M. JOSÉ BENGOA, expert de la Sous-Commission, a commenté le rapport de Mme Koufa sur le terrorisme et les droits de l’homme en soulignant qu’il s’agit là d’une étude très sérieuse et érudite. Il a estimé que la discussion de cette question est très urgente et a jugé à la fois compliqués et dangereux les efforts visant à élaborer une définition du terrorisme. S’il n’est pas possible de parvenir à une définition, ce qui paraît évident, tout au moins faudrait-il procéder à un travail de description visant à dire ce qu’il est possible et ce qu’il n’est pas possible aujourd’hui de considérer comme un acte de terrorisme, a proposé M. Bengoa. Soulignant que la question du terrorisme est étroitement liée à des questions que la Sous-Commission examine régulièrement depuis longtemps, il a mis l’accent sur la nécessité de savoir reconnaître où se trouve la frontière délicate entre, d’une part, le droit légitime de revendiquer son identité religieuse, ethnique et nationale et, de l’autre, les activités de type terroriste.
Abordant la question du terrorisme d’État et rappelant que l’on commémore cette année le trentenaire du Coup d’État au Chili et les 25 ans de celui en Argentine, il a souligné que ces coups d’État, sous prétexte de rétablir la démocratie, ont laissé des sociétés détruites. En Argentine, la majeure partie des responsables du terrorisme d’État sont en prison et, au Chili, un grand nombre d’officiels qui pensaient à l’époque sauver la patrie se retrouvent aujourd’hui en prison, a rappelé M. Bengoa.
MME FRANÇOISE JANE HAMPSON, experte de la Sous-Commission, a appuyé les propos de M. Eide sur la question d’une définition globale du terrorisme.

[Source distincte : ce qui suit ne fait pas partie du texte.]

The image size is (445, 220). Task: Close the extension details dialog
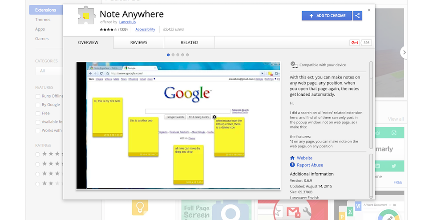(x=369, y=10)
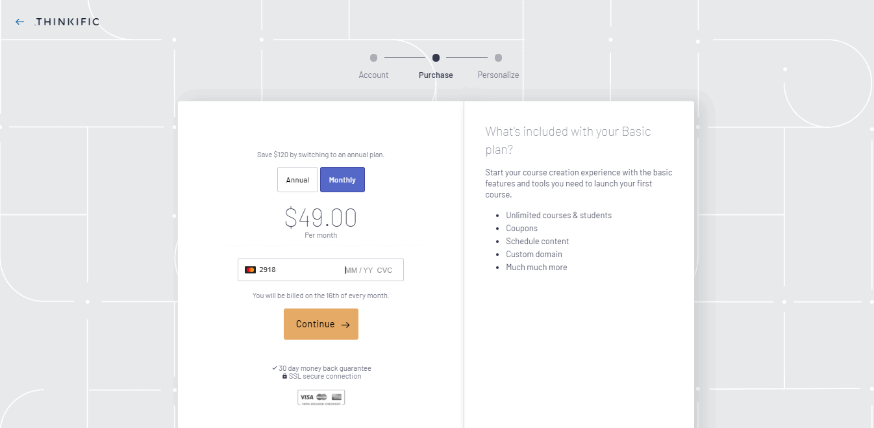Click the Mastercard icon in the card field
Screen dimensions: 874x428
coord(250,270)
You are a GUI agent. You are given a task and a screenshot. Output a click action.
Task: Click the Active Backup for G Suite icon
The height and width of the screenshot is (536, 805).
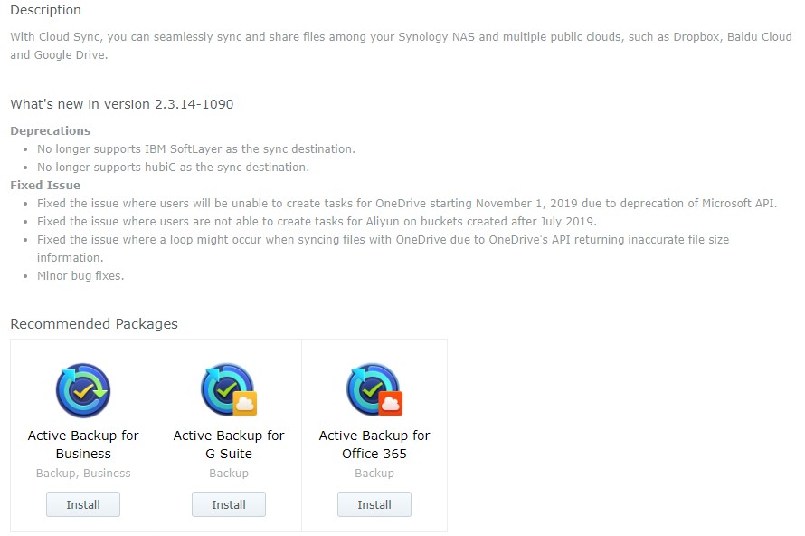229,390
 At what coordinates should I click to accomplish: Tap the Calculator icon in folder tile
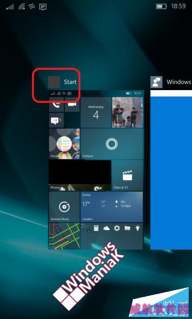(x=96, y=228)
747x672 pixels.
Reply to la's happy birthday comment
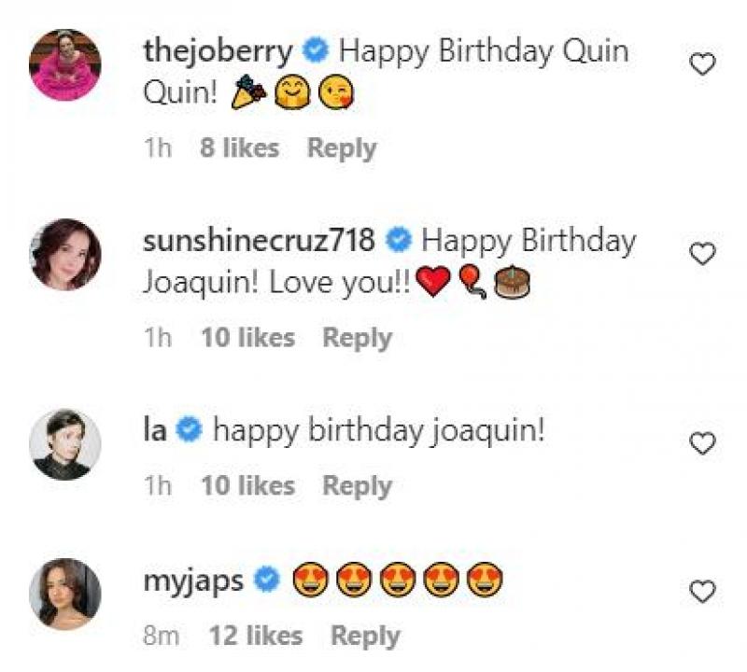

Elle a ensuite appelé l’attention sur les questions relatives aux droits de l’homme dans le cadre de la lutte contre le terrorisme. Ainsi, il importe que les États veillent à ne pas alimenter les fonds terroristes, mais cela ne doit pas leur donner le droit de geler les avoirs de certaines organisations sans décision judiciaire, a-t-elle précisé. Elle a estimé regrettable que le Conseil de sécurité, ayant reconnu la nécessité de respecter les droits de l’homme dans la lutte contre le terrorisme, n’ait pas nommé d’expert des droits de l’homme sur cette question. Elle a ensuite recommandé que l’étude de Mme Koufa analyse les législations appliquées par les États et a appelé l’attention sur les limites du Comité des droits de l’homme, qui n’a pas les moyens de s’acquitter de la tâche qui lui a été confié s’agissant de l’examen des mesures antiterroristes adoptées par certains États.
M. CHEN SHIQIU, expert de la Sous-Commission, a jugé particulièrement importante et épineuse la question des droits de l’homme et du terrorisme. Le terrorisme est un danger public international auquel l’humanité entière est confrontée ; il menace la paix et la sécurité mondiales, ainsi que le développement social, l’économie et les droits de l’homme. Les efforts déployés dans la lutte contre le terrorisme devraient néanmoins respecter la souveraineté et l’intégrité territoriale des pays ainsi que la légalité internationale. En outre, en l’absence d’une définition précise du terrorisme, il faut s’abstenir d’accoler indûment et sans raison l’étiquette « terroriste », notamment à des mouvements de libération populaire dans diverses régions du monde. La lutte contre le terrorisme ne doit pas être associée à une population ou à une religion particulière, a souligné M. Chen. Il faut au contraire s’efforcer de promouvoir une cohabitation harmonieuse et pacifique entre les civilisations. La lutte contre le terrorisme ne doit pas donner lieu à des violations des droits de l’homme et il convient, dans le cadre de cette lutte, de respecter certaines règles juridiques, notamment l’interdiction de la torture, a insisté M. Chen. Il a mis l’accent sur la nécessité de mettre en place dans le monde un ordre économique et politique juste.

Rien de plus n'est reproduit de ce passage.